▶ [Exercise directions]: Pull out every line below that contains the string "Click" and copy each of those lines in full. Case counts, so only matches with the same capitalization qualify.

-- Material for this exercise start --

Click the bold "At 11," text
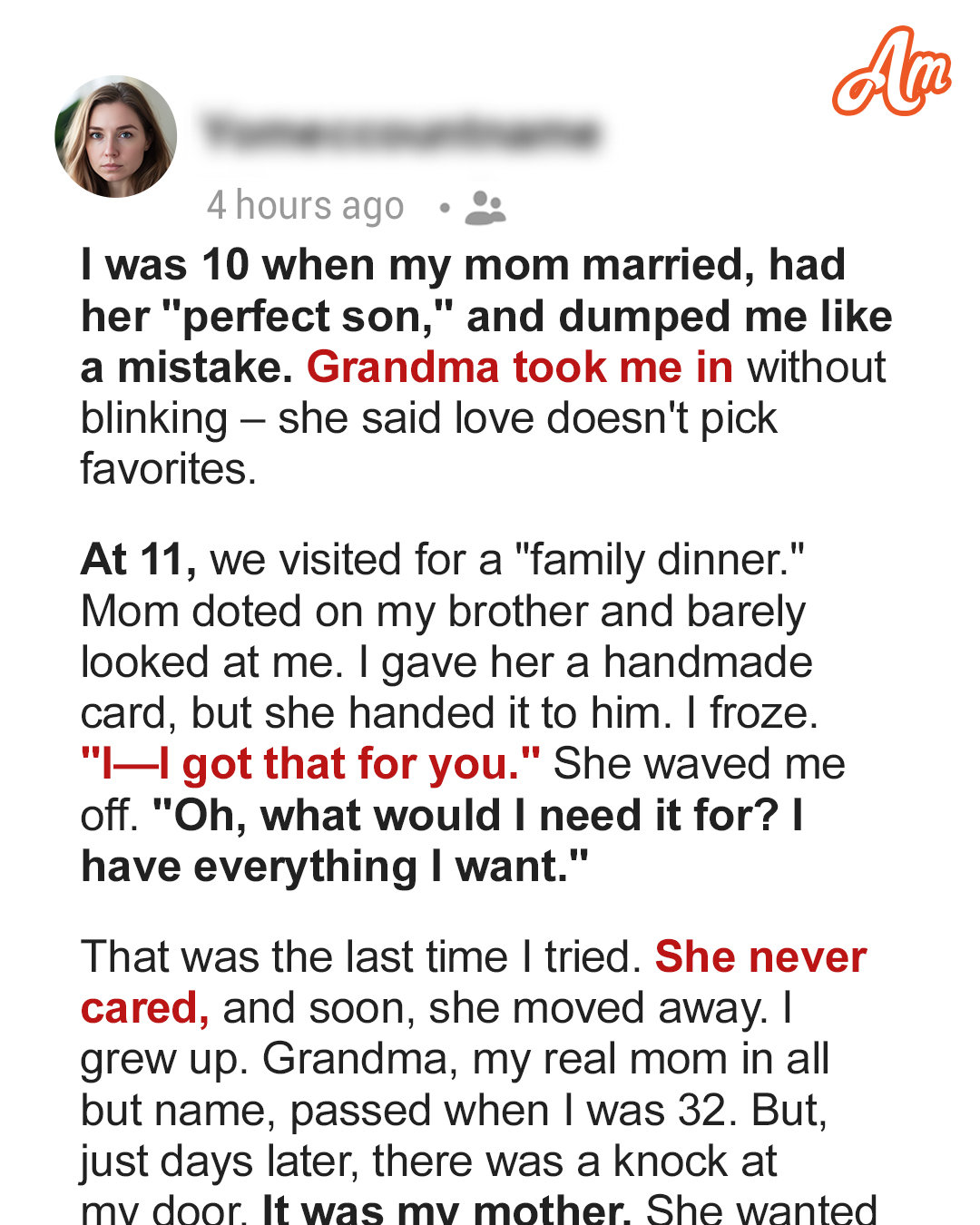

-- Material for this exercise end --
-- Material for this exercise start --

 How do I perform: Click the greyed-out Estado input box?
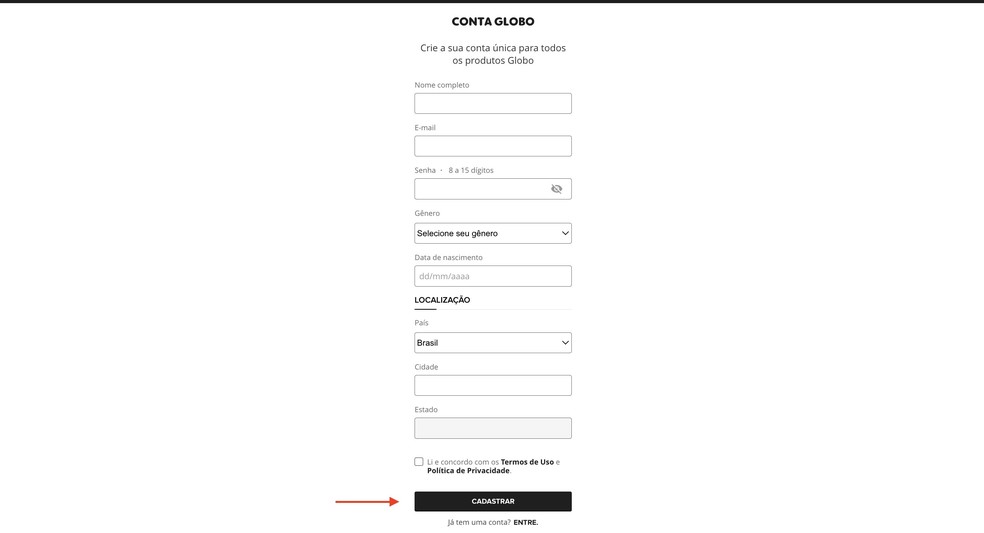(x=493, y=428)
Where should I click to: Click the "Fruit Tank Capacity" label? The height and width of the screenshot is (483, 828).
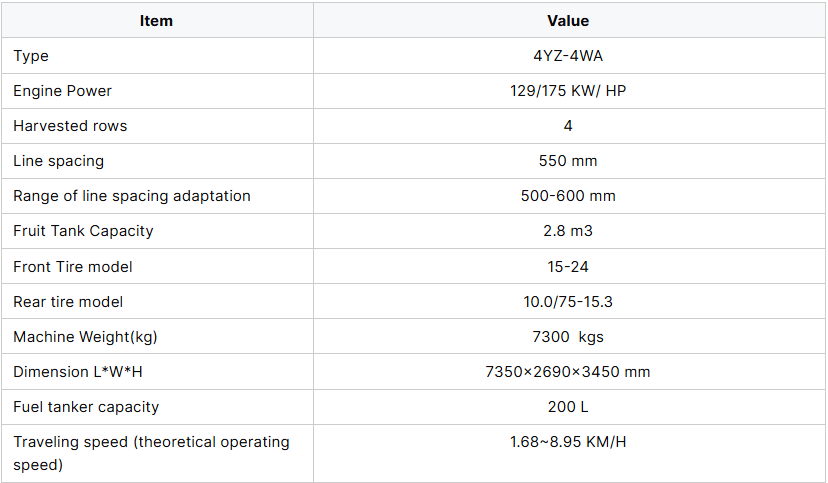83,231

-- Material for this exercise end --

▶ [Solved exercise]:
Click the bold "At 11," text
 How do I perform: Click the greyed-out Estado input box?
Where should I click to: Click the "Fruit Tank Capacity" label? The height and width of the screenshot is (483, 828).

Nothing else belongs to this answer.